*** Data records Section Begins ***

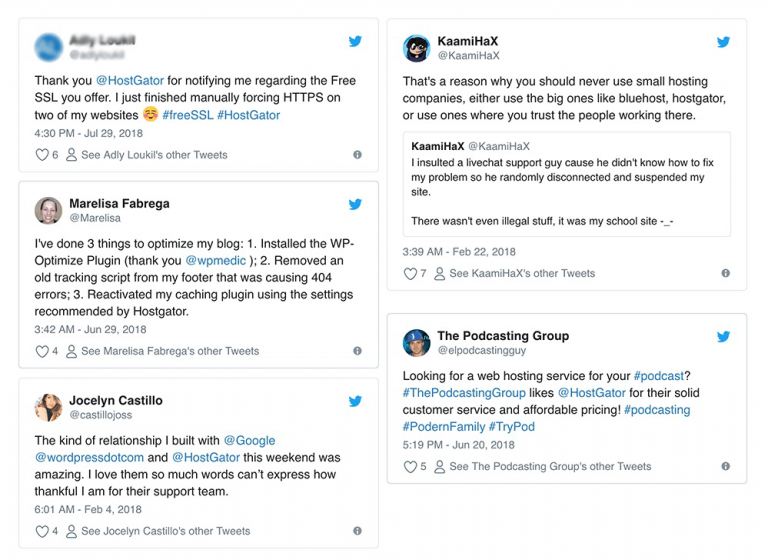
Task: Open KaamiHaX's profile avatar
Action: pyautogui.click(x=416, y=48)
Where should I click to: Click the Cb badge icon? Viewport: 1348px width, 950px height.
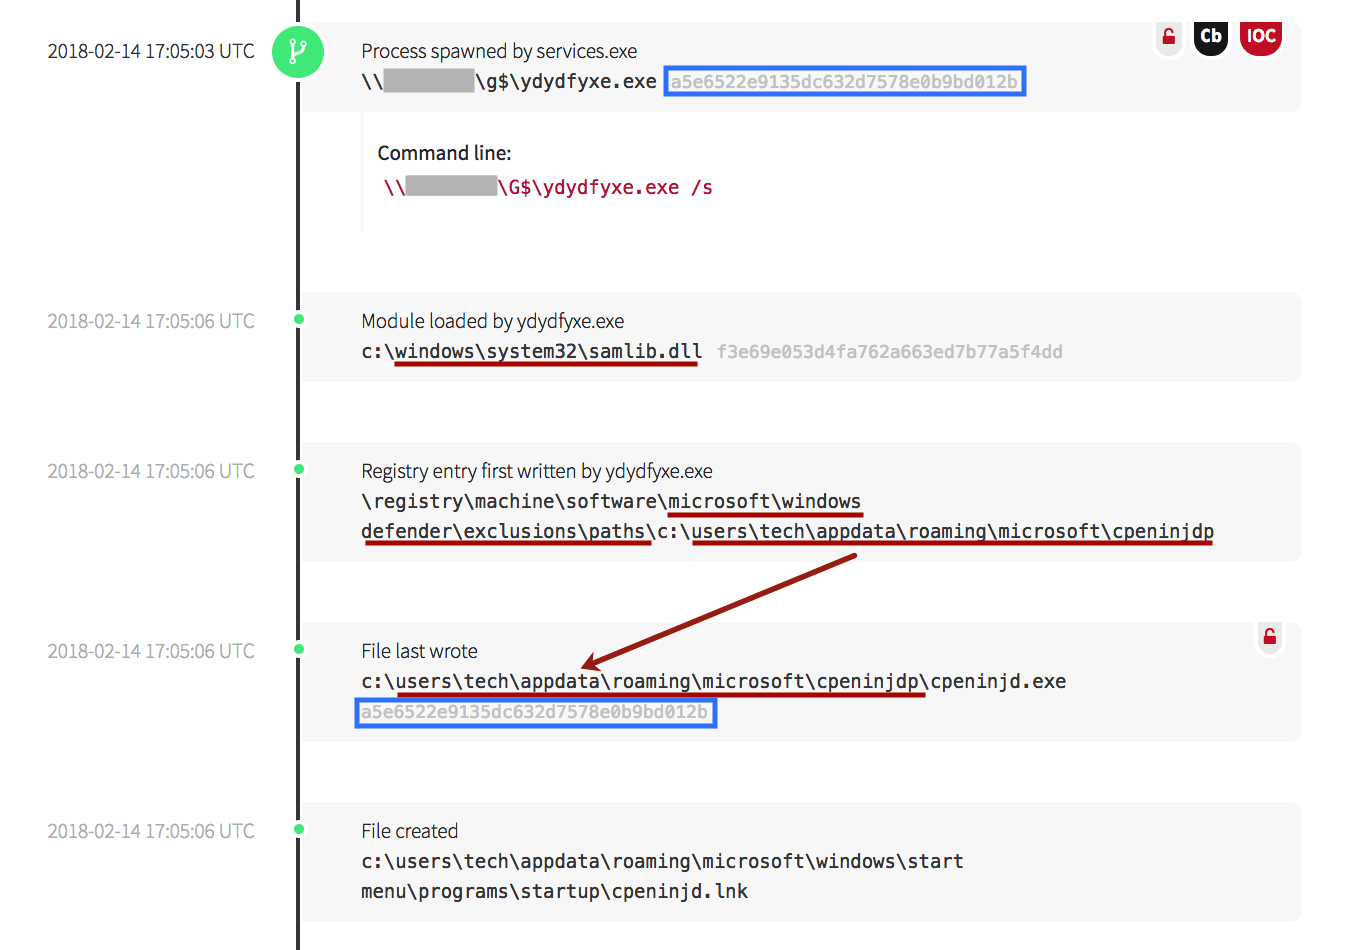click(1210, 37)
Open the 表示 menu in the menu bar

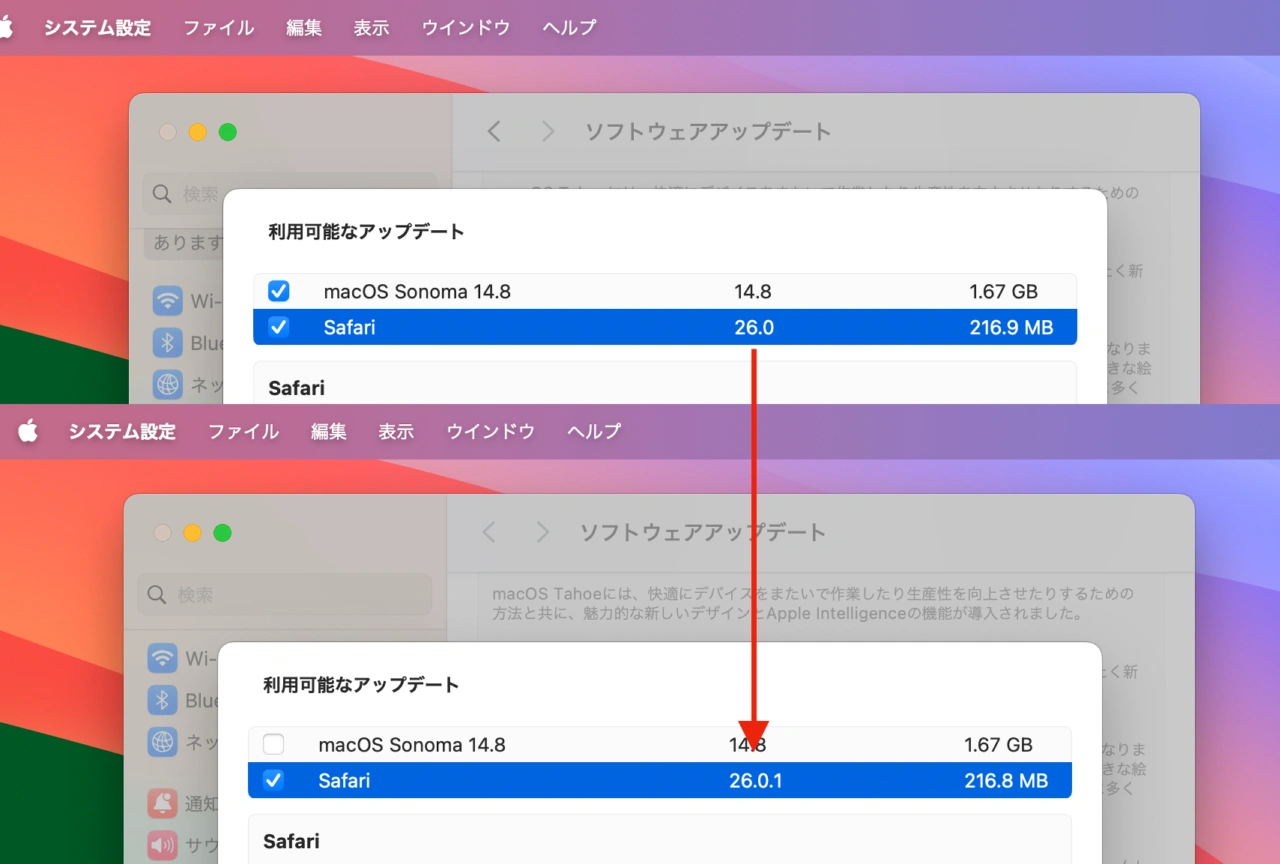[x=371, y=27]
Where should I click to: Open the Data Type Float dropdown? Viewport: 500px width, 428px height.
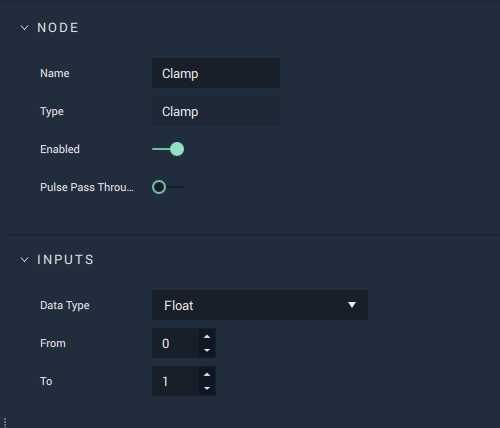(x=260, y=305)
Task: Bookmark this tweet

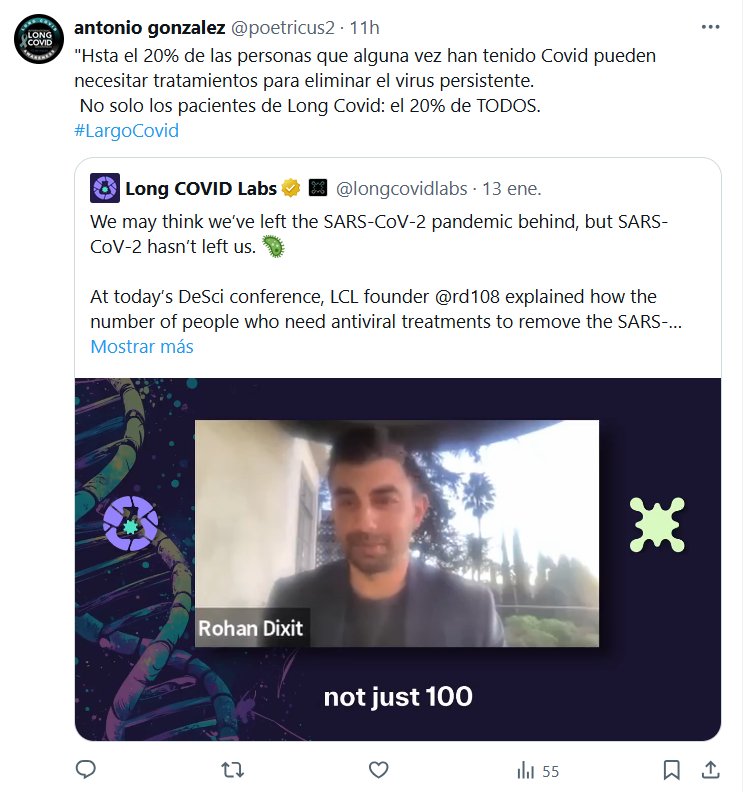Action: pos(672,770)
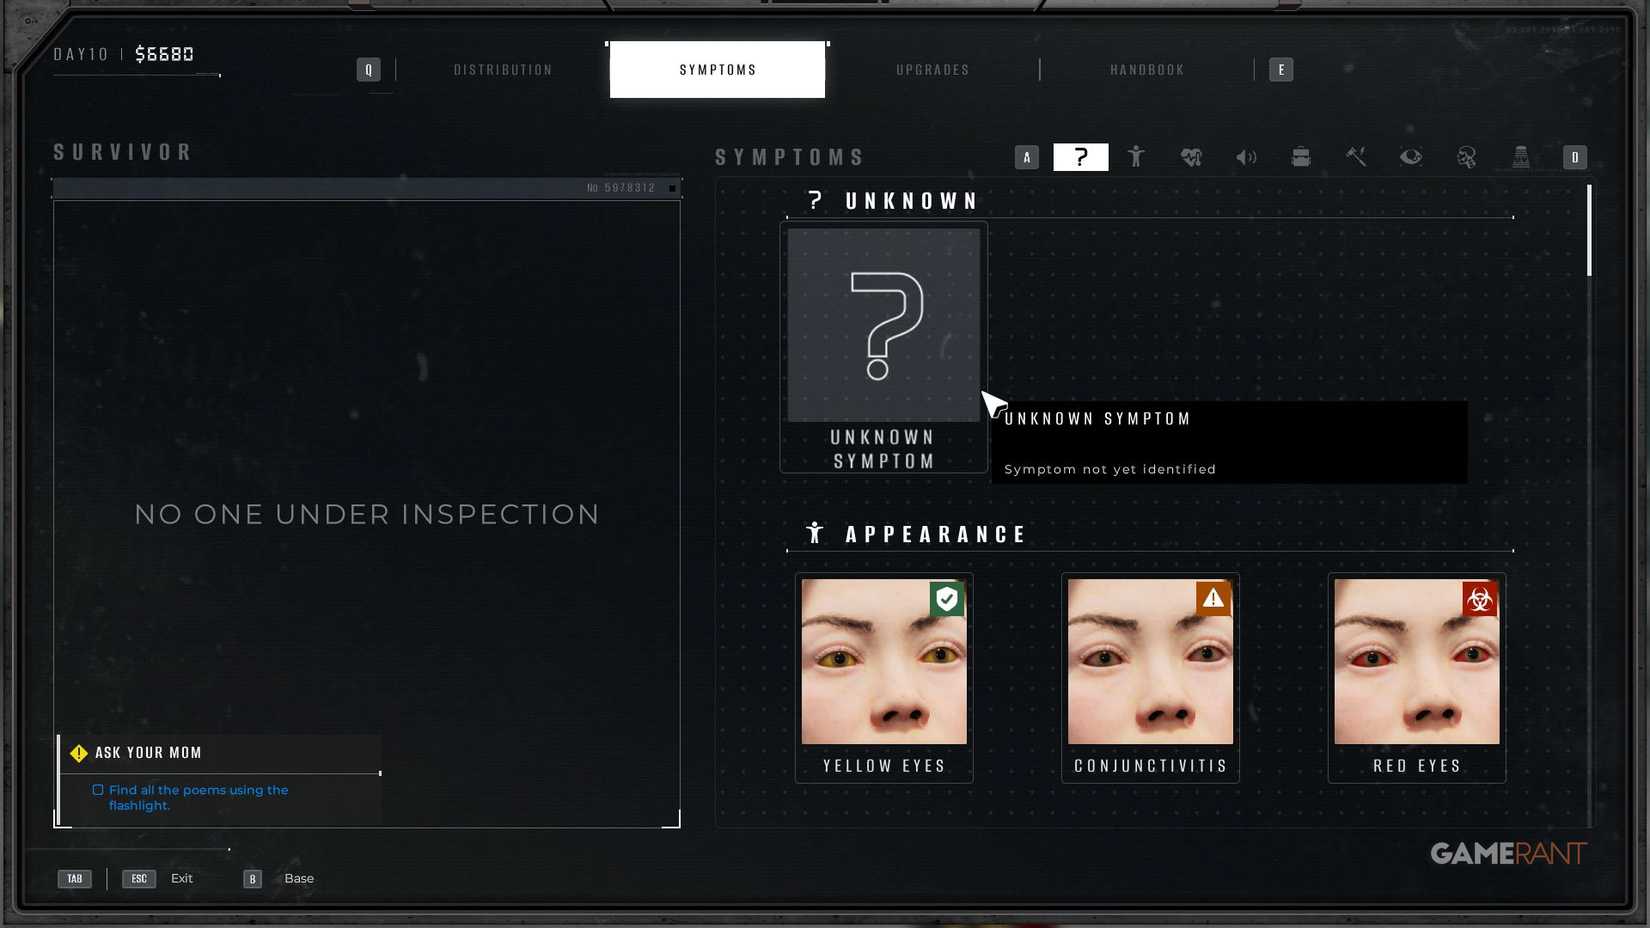Select the Unknown question mark category
The image size is (1650, 928).
tap(1081, 157)
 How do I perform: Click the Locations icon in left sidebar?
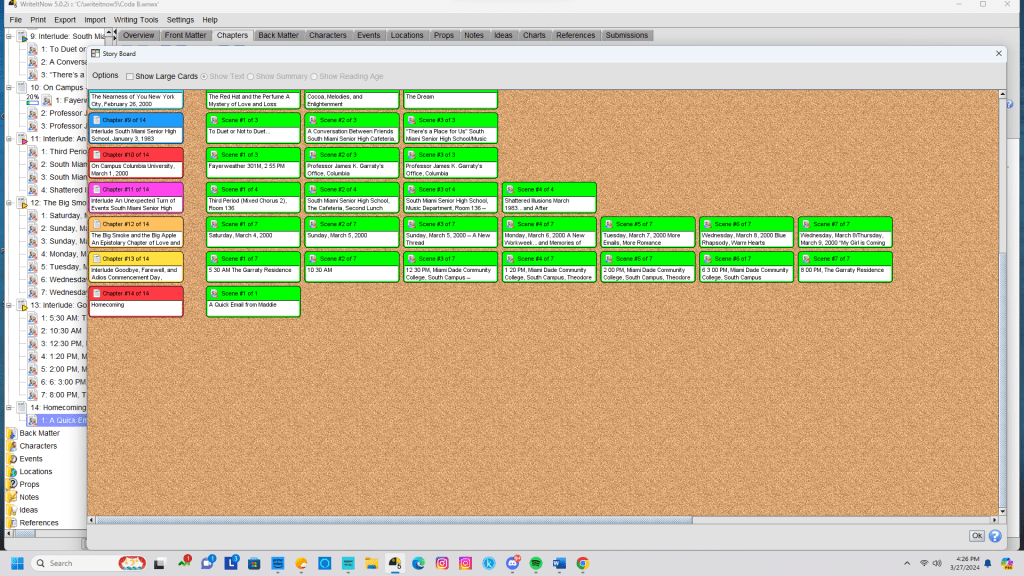[12, 471]
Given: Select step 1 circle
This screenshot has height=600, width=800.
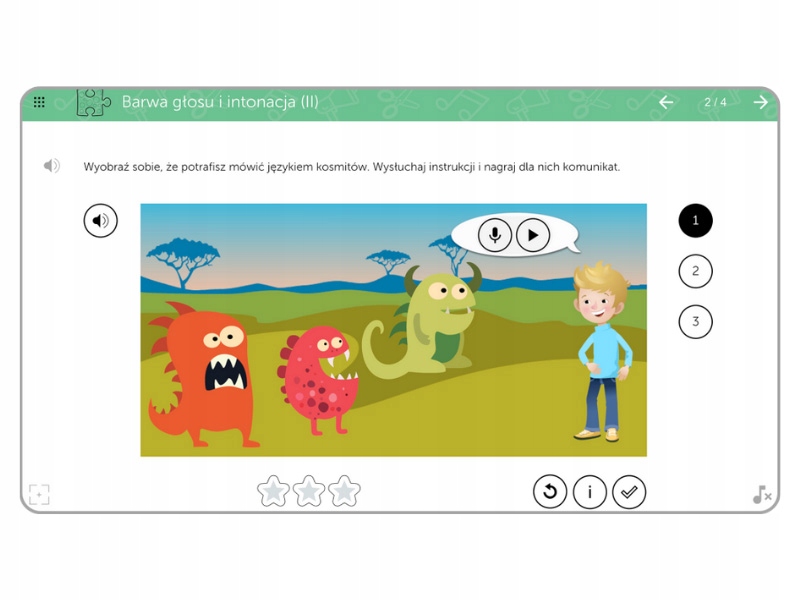Looking at the screenshot, I should click(x=695, y=220).
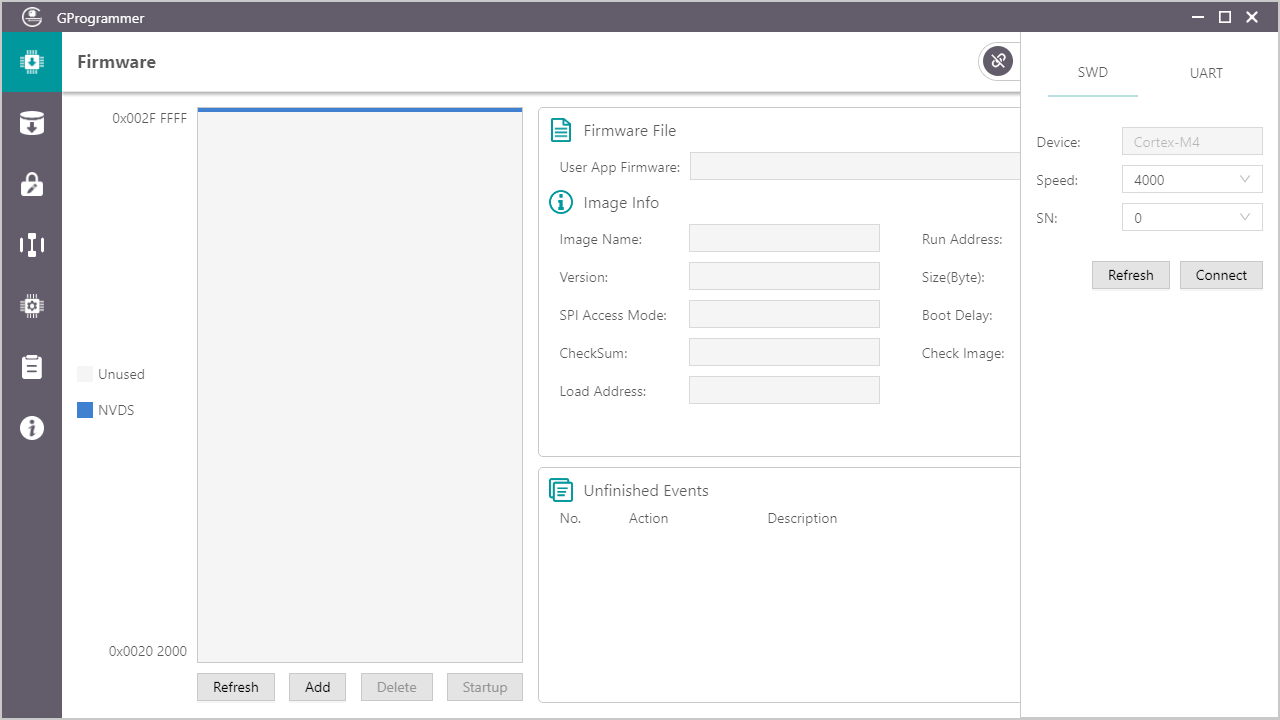This screenshot has height=720, width=1280.
Task: Open the info about sidebar icon
Action: click(x=32, y=428)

*** Data records Section Ends ***

> _How to complete this task_:
Give back exactly the lines from the line with "Open the 表示 menu in the menu bar" through the end of the records, both included; keep all pictures out.

> _Your solution_:
Open the 表示 menu in the menu bar

[x=371, y=27]
Where should I click to: Open the Data Type Float dropdown? Viewport: 500px width, 428px height.
(x=260, y=305)
Task: Bookmark this tweet

Action: pos(672,770)
Select the Unknown question mark category
The image size is (1650, 928).
tap(1081, 157)
 How do I perform: Click the Locations icon in left sidebar?
[12, 471]
Given: Select step 1 circle
This screenshot has height=600, width=800.
Looking at the screenshot, I should click(x=695, y=220).
This screenshot has height=720, width=1280.
Task: Open the info about sidebar icon
Action: click(x=32, y=428)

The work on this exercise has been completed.